• [What you should do] What is the number of lines in the data below that contain "list"? Answer with that number and no other words.

[Stored data entries]
Segment Open

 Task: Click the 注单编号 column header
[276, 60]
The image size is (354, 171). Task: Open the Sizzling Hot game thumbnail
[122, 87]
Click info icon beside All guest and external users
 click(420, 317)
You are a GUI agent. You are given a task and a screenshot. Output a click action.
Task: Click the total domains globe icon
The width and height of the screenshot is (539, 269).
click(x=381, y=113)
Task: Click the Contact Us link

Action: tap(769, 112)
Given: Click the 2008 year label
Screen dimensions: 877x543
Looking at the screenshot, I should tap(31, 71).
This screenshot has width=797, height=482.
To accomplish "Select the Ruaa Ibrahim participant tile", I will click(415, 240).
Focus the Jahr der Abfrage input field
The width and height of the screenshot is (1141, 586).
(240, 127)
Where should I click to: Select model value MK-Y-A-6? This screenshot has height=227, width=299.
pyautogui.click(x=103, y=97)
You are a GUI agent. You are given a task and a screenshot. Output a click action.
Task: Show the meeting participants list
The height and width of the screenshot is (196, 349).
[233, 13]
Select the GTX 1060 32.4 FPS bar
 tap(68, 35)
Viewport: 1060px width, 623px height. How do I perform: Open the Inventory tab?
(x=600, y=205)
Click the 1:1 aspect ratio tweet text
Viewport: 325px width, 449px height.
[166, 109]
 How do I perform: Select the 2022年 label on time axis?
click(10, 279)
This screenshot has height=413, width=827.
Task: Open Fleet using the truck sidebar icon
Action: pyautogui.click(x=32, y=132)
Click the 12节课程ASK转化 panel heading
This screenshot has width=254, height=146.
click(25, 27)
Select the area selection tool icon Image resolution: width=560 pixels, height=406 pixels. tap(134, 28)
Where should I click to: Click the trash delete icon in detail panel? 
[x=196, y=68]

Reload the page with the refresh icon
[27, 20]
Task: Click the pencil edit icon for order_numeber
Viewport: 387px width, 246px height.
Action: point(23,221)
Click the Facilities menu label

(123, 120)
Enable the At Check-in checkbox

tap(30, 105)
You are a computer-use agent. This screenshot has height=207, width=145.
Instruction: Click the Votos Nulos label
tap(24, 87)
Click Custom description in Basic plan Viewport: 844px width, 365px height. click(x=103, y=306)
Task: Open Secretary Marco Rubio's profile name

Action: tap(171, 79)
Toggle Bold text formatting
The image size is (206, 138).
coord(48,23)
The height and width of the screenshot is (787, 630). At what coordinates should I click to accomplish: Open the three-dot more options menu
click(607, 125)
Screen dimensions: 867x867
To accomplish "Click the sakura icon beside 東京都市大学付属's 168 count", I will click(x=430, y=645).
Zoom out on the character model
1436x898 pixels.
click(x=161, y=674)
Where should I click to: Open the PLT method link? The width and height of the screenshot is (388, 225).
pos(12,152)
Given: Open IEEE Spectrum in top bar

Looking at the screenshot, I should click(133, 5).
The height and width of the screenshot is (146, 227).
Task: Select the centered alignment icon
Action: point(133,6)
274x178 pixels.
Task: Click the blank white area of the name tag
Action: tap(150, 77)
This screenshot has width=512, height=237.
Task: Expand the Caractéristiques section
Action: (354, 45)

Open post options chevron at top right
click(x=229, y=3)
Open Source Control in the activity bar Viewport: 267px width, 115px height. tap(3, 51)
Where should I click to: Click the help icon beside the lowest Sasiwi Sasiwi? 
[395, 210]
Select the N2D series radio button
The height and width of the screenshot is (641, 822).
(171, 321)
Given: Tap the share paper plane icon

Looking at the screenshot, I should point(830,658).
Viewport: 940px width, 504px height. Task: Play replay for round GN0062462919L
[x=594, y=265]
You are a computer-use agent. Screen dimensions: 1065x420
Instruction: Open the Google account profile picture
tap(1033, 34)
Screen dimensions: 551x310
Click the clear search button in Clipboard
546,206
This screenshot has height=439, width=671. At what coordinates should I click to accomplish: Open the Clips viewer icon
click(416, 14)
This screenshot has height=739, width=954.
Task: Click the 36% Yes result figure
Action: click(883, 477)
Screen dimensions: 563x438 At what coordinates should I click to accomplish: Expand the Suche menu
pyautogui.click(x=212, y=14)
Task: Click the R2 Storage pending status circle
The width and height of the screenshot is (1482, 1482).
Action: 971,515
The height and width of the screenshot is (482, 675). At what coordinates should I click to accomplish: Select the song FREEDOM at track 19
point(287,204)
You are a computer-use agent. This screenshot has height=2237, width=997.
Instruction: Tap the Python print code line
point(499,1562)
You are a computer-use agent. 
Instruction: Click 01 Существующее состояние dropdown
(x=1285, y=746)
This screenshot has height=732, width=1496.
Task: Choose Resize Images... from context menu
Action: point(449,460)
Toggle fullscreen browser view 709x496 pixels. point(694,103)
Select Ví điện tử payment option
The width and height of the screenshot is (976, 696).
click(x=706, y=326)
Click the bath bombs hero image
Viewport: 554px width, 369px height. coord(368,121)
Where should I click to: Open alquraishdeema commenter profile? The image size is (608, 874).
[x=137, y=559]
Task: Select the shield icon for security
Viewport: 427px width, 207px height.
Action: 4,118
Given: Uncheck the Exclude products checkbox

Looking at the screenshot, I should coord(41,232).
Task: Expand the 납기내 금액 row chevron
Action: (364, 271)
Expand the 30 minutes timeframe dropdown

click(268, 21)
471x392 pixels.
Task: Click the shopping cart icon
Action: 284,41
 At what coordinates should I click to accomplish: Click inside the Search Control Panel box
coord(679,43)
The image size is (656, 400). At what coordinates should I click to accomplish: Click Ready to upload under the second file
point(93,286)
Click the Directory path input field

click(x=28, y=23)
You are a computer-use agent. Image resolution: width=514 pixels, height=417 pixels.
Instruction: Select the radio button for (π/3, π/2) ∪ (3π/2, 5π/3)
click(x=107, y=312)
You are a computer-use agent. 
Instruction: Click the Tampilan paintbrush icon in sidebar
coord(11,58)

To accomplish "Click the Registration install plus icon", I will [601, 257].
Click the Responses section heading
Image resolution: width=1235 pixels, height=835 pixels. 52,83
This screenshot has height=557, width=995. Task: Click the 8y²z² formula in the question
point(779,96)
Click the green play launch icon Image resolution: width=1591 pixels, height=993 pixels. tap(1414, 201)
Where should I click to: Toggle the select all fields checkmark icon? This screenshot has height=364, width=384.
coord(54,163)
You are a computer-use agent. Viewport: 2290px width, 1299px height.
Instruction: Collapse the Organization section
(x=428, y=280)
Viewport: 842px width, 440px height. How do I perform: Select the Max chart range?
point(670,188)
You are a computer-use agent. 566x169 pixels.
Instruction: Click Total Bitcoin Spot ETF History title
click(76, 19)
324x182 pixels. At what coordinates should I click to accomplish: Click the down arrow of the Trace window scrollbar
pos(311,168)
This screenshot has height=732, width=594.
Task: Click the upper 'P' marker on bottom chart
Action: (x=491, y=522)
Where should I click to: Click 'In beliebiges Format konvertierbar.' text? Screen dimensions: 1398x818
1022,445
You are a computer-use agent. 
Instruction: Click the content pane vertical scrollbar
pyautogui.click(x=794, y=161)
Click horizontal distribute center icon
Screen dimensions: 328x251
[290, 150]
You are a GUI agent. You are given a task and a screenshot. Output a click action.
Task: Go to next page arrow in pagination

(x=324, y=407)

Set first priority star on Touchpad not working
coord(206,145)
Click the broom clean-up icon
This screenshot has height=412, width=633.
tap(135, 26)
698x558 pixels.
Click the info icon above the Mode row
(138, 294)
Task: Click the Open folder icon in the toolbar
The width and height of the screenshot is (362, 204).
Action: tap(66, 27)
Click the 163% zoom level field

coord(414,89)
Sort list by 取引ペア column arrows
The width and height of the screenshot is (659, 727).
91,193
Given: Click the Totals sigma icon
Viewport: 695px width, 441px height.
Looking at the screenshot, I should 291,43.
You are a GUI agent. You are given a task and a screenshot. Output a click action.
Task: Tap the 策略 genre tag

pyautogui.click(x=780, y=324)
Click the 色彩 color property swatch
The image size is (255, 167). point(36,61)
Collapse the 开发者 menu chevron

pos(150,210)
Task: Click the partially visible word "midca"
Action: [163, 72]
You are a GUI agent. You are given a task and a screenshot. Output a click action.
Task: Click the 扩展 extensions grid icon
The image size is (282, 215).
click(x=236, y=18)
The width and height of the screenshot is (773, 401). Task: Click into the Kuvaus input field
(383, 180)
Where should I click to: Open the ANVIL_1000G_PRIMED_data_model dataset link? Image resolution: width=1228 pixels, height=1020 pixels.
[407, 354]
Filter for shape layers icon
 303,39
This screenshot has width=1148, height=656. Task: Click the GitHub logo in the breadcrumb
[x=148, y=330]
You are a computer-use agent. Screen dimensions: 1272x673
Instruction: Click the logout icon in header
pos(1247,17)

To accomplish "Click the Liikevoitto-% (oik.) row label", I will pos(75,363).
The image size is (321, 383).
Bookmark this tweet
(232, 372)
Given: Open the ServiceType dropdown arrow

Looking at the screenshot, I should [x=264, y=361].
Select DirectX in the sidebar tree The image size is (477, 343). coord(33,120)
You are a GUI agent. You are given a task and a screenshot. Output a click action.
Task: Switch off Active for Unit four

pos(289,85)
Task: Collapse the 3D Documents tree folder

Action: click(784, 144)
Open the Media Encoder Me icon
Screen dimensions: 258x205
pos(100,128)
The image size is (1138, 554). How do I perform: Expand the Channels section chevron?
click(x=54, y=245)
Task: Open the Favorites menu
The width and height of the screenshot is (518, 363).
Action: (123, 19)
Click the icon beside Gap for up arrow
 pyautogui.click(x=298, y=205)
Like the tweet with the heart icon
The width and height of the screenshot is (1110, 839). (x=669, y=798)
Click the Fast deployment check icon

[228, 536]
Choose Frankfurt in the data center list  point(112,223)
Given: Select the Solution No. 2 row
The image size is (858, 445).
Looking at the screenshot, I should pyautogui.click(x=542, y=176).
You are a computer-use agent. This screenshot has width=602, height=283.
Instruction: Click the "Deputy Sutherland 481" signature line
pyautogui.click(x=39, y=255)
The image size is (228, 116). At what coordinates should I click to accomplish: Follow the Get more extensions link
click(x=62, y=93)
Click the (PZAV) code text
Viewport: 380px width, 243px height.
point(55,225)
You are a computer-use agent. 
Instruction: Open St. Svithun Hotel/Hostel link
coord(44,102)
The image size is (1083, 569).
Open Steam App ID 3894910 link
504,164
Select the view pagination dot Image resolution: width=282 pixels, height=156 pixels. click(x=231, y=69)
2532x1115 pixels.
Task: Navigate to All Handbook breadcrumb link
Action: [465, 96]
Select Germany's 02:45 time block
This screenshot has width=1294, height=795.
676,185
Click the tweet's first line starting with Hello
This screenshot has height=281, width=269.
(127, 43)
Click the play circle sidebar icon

Segment Closed

• [Answer for the task] 3